*Work order*. For the word "Paste", search the records and show each line in which it occurs.

════════════════

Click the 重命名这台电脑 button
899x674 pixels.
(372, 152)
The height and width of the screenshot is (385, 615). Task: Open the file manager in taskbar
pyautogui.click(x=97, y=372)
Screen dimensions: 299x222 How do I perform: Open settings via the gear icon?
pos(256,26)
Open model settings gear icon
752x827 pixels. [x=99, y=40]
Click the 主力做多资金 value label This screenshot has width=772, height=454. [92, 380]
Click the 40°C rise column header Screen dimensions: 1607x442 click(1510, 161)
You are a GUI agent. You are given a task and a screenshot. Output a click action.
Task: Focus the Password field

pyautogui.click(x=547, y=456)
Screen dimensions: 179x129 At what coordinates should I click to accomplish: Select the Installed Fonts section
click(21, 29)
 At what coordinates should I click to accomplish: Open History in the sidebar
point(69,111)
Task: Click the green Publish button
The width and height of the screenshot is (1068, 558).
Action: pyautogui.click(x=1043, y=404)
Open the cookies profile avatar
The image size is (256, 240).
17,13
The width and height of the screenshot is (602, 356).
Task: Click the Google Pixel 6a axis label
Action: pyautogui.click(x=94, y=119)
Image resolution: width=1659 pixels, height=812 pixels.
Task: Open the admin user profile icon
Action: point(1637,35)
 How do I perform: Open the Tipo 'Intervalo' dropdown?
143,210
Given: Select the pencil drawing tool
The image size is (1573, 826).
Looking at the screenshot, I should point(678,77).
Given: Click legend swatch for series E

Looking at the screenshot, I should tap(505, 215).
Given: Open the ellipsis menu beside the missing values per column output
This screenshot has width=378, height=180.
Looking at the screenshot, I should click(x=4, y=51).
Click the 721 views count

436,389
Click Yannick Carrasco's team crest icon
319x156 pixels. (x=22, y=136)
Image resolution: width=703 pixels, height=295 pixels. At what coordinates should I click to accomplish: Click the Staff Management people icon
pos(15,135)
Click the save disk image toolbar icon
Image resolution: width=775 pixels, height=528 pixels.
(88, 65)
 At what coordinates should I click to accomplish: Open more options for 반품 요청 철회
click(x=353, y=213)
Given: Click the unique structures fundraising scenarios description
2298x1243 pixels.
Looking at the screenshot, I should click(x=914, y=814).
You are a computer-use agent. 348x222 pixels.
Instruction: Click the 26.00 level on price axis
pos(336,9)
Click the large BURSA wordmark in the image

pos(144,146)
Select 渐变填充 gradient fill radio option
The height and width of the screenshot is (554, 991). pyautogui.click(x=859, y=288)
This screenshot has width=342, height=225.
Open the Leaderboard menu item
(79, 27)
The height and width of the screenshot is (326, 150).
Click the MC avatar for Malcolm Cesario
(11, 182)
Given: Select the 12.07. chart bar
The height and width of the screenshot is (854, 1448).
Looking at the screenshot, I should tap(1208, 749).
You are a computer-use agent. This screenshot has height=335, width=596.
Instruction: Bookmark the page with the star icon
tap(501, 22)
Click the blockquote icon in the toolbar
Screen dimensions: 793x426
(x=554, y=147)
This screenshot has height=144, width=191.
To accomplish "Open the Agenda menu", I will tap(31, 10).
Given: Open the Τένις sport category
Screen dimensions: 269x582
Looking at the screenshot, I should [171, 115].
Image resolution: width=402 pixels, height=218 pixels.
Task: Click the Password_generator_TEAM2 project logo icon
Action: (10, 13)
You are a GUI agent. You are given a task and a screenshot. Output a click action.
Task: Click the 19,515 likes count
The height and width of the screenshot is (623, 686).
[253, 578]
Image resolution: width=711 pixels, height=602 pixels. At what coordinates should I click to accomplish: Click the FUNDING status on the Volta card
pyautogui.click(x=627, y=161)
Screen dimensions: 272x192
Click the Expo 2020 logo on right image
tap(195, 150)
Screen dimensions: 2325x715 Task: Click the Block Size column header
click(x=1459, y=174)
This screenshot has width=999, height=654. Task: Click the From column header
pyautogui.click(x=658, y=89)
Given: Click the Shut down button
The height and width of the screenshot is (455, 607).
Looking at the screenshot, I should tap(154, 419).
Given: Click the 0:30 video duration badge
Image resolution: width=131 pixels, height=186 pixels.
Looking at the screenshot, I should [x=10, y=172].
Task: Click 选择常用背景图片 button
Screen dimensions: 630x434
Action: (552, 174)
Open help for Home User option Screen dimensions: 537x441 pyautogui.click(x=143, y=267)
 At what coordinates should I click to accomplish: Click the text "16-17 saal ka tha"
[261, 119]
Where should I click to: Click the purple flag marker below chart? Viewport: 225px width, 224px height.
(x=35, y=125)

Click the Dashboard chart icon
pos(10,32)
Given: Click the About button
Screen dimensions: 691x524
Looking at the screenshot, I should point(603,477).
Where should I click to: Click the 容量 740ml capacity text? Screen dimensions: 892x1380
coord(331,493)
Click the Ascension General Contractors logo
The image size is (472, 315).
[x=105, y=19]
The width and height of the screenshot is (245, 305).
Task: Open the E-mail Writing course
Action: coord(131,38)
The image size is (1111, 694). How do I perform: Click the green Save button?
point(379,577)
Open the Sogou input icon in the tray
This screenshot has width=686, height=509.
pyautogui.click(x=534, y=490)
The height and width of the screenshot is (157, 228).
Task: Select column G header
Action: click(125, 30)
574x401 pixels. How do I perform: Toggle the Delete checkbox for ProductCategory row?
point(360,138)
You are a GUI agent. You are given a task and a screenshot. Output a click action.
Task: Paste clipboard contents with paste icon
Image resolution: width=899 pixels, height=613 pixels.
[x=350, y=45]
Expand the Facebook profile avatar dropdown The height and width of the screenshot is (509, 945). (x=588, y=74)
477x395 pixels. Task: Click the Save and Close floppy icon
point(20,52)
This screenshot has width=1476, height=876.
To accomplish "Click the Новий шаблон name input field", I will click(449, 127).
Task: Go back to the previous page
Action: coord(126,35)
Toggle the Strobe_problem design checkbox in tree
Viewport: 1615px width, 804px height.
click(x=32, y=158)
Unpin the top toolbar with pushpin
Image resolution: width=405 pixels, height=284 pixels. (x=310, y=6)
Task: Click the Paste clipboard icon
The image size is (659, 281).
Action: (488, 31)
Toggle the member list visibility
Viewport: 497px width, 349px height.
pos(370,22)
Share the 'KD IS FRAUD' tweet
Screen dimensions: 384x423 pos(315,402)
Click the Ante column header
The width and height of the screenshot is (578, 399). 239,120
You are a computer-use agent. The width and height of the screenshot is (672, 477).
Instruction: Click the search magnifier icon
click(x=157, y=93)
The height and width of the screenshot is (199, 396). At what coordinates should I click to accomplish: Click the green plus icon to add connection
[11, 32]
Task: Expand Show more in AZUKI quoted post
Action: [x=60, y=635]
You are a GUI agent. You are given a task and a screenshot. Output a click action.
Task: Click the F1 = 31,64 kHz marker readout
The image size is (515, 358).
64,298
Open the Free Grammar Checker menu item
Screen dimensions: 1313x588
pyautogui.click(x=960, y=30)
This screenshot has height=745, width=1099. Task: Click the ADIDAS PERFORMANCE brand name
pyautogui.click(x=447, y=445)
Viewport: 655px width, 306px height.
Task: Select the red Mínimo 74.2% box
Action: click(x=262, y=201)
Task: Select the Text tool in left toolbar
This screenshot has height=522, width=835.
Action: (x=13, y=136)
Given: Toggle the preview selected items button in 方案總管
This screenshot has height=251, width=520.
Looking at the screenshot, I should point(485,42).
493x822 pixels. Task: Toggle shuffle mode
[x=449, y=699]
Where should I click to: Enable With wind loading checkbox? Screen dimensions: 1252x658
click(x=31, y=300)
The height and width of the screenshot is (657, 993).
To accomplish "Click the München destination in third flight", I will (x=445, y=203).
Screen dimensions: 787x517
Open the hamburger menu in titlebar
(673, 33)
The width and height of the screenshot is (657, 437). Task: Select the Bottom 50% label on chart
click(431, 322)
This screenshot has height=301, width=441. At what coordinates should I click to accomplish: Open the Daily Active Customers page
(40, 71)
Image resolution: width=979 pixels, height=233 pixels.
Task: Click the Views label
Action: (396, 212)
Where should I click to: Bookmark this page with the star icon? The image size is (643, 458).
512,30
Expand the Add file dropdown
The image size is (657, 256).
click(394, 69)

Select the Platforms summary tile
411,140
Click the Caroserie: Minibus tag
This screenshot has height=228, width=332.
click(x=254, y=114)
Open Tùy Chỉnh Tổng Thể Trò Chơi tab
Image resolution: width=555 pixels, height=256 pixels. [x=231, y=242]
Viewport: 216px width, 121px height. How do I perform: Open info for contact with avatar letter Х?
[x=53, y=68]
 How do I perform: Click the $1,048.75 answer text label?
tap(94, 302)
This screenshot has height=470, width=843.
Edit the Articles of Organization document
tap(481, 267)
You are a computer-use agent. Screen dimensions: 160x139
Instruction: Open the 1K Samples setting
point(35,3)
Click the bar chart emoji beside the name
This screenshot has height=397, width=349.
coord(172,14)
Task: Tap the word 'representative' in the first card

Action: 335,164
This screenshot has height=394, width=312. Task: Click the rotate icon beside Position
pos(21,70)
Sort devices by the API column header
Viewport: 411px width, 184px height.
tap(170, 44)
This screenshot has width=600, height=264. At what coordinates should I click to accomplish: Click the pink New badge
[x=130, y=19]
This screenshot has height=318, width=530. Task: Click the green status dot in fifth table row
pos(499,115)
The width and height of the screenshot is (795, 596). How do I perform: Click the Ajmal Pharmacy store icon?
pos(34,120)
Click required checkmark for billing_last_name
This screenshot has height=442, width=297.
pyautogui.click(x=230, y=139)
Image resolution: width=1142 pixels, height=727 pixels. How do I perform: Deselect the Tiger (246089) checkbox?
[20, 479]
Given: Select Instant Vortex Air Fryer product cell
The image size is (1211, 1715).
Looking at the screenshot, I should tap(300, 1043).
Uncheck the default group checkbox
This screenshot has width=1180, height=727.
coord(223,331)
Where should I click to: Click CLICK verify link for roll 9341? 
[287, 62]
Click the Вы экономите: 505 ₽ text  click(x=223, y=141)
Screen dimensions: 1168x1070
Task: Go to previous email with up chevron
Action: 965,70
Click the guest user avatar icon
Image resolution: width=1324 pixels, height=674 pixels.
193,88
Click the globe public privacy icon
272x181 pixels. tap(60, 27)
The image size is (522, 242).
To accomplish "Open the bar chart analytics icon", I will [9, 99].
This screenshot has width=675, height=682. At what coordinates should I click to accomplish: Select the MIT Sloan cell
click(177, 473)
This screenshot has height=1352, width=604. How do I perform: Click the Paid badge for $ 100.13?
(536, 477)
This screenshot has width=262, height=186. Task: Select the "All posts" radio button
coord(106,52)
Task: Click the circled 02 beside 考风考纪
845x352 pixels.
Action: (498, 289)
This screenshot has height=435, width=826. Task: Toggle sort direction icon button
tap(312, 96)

════════════════

*Solution below*.
Task: Paste clipboard contents with paste icon
Task: Click the Paste clipboard icon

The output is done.